Anteromedial GPi is related to associative, motor and limbic areas through pallidothalamic and thalamocortical pathways [5-7, 9]. These pathways and areas may include the pathways or areas that are involved in the pathophysiology of either tic or OCD, or both. Therefore, Anteromedial GPi might be related to both common and tic-/OCD-specified areas and pathways and neural impulses from anteromedial GPi would find their way through specific neural pathways of pallidothalamic and thalamocortical pathways toward tic-/OCD-specified or common pathways and areas. DBS studies have also demonstrated that anteromedial GPi is a beneficial target for both tic and OCD [10] which indicates its involvement in both tic and OCD generating pathways and areas .
Here, we have hypothesized that through DBS procedure on anteromedial GPi, the stimulation impulse would travel through all possible related pathways to anteromedial GPi, including common or tic-/OCD-specified pathways and make an impact on any of them (figure 1). This impact may end up with an appropriate therapeutic outcome in either tic or OCD, or both in respect to physiological conditions of the pathways. In other words, physiological conditions of these pathways determine the variations in the therapeutic outcome. Moreover, it is probable that all tic or OCD generating circuits do not possess similar physiological conditions which leads to different responsiveness to certain stimulus. It can be said that specific stimulation adjustment may cause resynchronization as a probable effect in set of pathways, but causing no effect in the others in respect to their physiological condition. In our case, firstly we observed fluctuations in symptoms and eventually at the best adjustment, OCD improved significantly while tic remained unchanged.

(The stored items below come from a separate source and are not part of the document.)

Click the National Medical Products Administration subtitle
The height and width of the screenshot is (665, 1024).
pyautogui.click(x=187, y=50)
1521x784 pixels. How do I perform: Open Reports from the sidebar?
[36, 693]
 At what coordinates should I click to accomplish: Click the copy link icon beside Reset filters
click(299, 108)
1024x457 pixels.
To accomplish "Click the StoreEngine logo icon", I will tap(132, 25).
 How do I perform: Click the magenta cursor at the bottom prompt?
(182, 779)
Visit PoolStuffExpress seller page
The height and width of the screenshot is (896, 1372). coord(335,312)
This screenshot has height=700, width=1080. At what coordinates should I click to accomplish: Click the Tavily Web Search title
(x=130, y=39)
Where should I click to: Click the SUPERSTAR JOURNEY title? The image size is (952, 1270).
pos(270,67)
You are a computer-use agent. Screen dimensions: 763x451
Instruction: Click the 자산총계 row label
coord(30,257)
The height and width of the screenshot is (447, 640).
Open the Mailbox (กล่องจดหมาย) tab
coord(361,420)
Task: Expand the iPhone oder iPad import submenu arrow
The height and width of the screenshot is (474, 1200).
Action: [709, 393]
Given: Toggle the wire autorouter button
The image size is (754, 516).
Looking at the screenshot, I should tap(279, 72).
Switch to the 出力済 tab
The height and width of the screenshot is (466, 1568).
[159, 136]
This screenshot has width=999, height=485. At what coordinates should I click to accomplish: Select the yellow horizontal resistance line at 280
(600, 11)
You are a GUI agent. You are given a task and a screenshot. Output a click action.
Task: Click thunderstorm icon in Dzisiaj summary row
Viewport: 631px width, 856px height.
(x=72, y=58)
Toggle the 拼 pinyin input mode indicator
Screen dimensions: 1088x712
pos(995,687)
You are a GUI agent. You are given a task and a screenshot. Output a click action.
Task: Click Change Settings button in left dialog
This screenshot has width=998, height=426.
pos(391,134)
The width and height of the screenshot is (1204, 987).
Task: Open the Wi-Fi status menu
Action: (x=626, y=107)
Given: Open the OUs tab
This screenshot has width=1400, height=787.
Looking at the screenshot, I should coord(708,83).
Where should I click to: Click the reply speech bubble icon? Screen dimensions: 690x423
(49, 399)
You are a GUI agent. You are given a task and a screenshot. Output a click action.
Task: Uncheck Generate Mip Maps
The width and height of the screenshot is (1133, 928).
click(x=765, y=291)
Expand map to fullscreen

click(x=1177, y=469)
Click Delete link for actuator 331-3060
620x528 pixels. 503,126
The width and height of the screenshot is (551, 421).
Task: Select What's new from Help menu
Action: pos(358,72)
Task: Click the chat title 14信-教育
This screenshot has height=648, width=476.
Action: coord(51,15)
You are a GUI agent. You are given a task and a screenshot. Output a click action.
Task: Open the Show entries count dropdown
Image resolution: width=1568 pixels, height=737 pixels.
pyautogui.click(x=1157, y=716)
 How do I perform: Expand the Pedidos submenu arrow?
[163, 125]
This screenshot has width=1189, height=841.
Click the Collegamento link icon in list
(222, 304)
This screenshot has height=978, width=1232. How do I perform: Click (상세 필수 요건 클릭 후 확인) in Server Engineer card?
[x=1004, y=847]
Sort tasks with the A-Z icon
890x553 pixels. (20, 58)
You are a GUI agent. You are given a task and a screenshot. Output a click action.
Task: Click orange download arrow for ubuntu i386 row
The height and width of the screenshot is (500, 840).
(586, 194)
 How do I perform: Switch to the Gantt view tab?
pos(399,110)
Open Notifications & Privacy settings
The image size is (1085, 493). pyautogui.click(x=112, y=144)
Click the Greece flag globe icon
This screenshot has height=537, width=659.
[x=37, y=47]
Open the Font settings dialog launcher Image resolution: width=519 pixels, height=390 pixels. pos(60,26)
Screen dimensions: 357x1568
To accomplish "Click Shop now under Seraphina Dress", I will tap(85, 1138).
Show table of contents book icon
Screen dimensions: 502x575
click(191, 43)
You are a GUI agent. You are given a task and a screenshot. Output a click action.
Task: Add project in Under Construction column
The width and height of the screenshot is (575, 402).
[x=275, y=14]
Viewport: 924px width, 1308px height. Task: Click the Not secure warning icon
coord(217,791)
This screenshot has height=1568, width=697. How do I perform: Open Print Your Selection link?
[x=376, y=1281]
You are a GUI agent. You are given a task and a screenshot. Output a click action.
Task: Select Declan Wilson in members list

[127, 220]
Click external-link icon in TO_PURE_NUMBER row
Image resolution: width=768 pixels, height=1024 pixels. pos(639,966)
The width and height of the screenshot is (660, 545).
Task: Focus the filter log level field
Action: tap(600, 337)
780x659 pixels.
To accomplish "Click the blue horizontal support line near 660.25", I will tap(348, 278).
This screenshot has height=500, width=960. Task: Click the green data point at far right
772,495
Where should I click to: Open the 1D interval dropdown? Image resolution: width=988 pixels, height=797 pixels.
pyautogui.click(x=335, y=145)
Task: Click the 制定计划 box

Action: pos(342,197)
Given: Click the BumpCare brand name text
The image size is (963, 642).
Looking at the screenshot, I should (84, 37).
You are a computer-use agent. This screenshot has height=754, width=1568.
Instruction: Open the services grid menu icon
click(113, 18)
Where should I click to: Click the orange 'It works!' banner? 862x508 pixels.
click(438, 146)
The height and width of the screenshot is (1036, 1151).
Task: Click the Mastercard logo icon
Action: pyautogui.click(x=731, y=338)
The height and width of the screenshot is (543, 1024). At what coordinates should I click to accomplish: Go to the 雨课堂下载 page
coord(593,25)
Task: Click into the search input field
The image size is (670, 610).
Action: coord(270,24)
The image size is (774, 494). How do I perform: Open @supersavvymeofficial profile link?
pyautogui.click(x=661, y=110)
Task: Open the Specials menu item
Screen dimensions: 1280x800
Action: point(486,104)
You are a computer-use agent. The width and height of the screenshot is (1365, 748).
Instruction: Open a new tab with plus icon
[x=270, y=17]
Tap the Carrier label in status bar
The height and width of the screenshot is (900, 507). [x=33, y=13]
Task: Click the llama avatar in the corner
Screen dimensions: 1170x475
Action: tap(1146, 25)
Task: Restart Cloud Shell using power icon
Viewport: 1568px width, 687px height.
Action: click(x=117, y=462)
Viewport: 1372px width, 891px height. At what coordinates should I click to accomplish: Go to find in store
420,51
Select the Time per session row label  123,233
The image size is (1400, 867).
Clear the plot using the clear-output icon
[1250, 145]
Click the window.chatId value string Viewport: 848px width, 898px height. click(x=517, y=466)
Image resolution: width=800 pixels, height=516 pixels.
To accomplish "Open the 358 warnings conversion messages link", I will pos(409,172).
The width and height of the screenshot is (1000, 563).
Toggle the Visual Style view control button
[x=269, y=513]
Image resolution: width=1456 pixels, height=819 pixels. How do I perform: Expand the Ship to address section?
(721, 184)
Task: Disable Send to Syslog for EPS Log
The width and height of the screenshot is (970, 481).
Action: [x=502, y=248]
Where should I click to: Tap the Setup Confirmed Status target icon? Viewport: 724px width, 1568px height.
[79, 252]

We think that stimulation of anteromedial GPi spread out to both tic-/OCD-specified pathways; and these pathways respond to the stimulus differently based on their physiological condition which led to fluctuations in symptoms. In other words, with certain adjustments, OCD-specified pathways probably resynchronized and improved better than tic-specified pathways in response to the stimulus because of the former’s higher susceptibility to this event, leading to an improvement in OCD and not tic. In conclusion, we hypothesize that the anteromedial GPi can be described as a portal to the pathways involved in both tic and OCD and stimulation of this target would make an impact on all these pathways but with different extents. Hence, anteromedial GPi itself is not the determining factor in improvement of OCD or tic components of TS and the condition of involved pathways is playing an important role. This hypothesis would also explain variations in therapeutic outcomes of DBS for TS patients in other studies.